Linebackers Mike Freeze and Alec Dunham also helped themselves by enrolling early, Patterson said.

“They went through a whole spring and off-season,” he said. “It’s like being through a whole year of football, and already you can tell they’re a lot different in this defense than they were.”

LSU one-game explained

Patterson said he opted for a one-game neutral-site date with LSU, the 2013 season opener at AT&T Stadium in Arlington, rather than go home-and-home, because he was trying to guard against injury and “overscheduling.”

In the latter scenario, the Frogs would have traveled to Baton Rouge last year, but instead played Samford at home.

“We might still have won the game, but what happens if we would have lost our quarterback?” Patterson said. “And that game would have been right before we played Oklahoma, then Baylor, then Texas Tech, then Oklahoma State.”

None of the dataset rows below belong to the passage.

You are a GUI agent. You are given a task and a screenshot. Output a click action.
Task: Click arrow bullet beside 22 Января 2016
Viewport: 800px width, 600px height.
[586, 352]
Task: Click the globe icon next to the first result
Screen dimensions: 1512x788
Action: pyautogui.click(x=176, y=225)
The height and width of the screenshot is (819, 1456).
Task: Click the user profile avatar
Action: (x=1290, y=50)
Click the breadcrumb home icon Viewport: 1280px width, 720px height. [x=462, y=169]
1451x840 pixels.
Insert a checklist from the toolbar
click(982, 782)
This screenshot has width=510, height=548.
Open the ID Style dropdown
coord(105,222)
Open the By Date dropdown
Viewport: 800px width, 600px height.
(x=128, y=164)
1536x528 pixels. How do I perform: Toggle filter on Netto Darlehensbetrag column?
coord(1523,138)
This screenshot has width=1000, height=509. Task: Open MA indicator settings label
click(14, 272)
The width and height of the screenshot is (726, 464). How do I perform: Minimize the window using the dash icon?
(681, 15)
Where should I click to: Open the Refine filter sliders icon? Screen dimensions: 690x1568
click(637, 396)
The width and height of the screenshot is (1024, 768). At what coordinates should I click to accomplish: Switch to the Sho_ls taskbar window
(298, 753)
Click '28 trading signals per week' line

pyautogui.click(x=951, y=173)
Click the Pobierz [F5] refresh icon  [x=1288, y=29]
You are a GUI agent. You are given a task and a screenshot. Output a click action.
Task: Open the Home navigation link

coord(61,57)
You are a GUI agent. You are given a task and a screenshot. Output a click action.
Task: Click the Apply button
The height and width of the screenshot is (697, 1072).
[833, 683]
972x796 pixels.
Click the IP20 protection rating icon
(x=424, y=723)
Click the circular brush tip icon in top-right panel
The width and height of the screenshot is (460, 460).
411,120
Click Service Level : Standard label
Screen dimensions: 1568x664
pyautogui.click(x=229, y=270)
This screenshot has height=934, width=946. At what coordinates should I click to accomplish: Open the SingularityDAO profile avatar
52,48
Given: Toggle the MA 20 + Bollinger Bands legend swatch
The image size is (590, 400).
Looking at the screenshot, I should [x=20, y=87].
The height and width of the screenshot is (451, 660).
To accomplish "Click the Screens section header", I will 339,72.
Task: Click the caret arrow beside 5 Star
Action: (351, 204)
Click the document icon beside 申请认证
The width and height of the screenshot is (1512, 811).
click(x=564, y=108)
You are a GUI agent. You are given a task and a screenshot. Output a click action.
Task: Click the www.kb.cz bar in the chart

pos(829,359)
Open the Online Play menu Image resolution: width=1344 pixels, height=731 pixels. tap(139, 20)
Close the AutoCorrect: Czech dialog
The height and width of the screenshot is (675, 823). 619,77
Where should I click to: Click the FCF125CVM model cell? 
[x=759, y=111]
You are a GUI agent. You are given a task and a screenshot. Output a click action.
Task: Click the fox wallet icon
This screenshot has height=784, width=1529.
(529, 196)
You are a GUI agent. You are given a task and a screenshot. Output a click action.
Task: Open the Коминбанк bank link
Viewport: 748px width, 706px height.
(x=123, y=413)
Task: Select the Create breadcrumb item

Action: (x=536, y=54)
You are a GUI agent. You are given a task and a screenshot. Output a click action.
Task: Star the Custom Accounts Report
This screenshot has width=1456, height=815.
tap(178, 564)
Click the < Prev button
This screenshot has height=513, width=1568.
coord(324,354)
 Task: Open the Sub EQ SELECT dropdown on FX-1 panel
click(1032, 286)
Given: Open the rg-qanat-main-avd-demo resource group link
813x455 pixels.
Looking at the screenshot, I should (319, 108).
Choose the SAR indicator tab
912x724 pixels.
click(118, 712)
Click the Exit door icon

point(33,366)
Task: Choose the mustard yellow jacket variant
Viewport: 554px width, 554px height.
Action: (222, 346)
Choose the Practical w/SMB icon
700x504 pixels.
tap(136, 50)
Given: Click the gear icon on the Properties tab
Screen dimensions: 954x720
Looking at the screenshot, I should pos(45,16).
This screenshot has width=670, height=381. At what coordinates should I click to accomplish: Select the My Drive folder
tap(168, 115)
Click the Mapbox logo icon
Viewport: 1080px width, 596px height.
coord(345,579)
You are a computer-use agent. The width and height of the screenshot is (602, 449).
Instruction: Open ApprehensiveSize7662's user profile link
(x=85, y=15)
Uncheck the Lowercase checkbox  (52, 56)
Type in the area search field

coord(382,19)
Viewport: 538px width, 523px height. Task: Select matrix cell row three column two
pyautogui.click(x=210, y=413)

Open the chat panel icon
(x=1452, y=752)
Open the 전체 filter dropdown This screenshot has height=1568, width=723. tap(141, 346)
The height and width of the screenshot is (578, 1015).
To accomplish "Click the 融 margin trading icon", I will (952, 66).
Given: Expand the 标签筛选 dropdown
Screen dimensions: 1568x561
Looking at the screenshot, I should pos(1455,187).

Patterson said “overscheduling” is the same as having too many practices in pads because it wears down a team. He aims to play one “stretch” game, one 50-50 game and one winnable game prior to conference play.

“What you want to do is build confidence coming out of your non-conference schedule, and you don’t want to be beat up,” he said.

Patterson said a team can usually get up for five to seven high-emotion/high-stakes games per season.

“The other games, you just have to find a way to win,” he said. “If you have to use those cards in your non-conference schedule, it makes it a lot tougher in your regular schedule.”